[Start of Attachment]

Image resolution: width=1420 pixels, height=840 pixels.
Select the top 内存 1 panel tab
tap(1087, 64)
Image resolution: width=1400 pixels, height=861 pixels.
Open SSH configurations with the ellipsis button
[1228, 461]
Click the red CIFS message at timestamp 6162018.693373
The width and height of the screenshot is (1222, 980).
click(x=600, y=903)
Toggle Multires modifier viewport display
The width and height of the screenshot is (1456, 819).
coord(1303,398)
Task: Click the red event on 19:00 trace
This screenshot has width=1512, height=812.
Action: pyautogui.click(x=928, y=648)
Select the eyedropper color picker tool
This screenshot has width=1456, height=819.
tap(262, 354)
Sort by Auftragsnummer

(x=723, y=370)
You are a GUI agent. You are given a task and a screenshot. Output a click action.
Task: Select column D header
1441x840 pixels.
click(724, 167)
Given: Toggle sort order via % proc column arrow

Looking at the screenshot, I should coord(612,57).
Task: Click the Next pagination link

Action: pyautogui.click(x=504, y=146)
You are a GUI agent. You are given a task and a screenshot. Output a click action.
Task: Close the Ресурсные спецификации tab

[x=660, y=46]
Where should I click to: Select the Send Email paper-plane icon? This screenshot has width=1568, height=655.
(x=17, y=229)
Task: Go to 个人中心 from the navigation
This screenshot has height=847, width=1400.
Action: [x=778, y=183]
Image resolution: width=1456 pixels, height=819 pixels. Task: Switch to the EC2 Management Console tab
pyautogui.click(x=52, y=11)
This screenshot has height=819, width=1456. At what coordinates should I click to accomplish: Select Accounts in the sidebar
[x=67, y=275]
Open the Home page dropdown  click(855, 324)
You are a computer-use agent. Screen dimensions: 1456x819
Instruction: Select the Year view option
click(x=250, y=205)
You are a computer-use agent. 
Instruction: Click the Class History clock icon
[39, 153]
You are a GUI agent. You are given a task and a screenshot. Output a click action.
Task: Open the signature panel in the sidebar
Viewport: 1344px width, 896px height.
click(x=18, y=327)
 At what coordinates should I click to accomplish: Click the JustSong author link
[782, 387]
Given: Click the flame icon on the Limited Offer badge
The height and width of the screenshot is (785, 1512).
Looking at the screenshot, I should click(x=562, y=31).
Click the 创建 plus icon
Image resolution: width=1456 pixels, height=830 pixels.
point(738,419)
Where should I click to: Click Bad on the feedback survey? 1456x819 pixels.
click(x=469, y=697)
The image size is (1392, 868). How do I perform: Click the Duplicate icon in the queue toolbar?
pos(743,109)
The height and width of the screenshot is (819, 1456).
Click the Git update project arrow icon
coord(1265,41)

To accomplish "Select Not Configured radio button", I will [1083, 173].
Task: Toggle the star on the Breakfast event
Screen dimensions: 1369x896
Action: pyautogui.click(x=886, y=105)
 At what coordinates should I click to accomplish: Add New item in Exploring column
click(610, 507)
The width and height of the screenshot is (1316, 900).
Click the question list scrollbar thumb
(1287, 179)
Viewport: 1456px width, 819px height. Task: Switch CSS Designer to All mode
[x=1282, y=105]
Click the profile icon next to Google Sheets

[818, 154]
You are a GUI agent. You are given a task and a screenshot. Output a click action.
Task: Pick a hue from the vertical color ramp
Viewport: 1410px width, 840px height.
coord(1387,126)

[End of Attachment]

- YOUR GOAL: Each line from the top of the material above through the line containing "Select the eyedropper color picker tool" must be output exactly, and no other line.

- PROBLEM SOLUTION:
Image resolution: width=1420 pixels, height=840 pixels.
Select the top 内存 1 panel tab
tap(1087, 64)
Image resolution: width=1400 pixels, height=861 pixels.
Open SSH configurations with the ellipsis button
[1228, 461]
Click the red CIFS message at timestamp 6162018.693373
The width and height of the screenshot is (1222, 980).
click(x=600, y=903)
Toggle Multires modifier viewport display
The width and height of the screenshot is (1456, 819).
coord(1303,398)
Task: Click the red event on 19:00 trace
This screenshot has width=1512, height=812.
Action: pyautogui.click(x=928, y=648)
Select the eyedropper color picker tool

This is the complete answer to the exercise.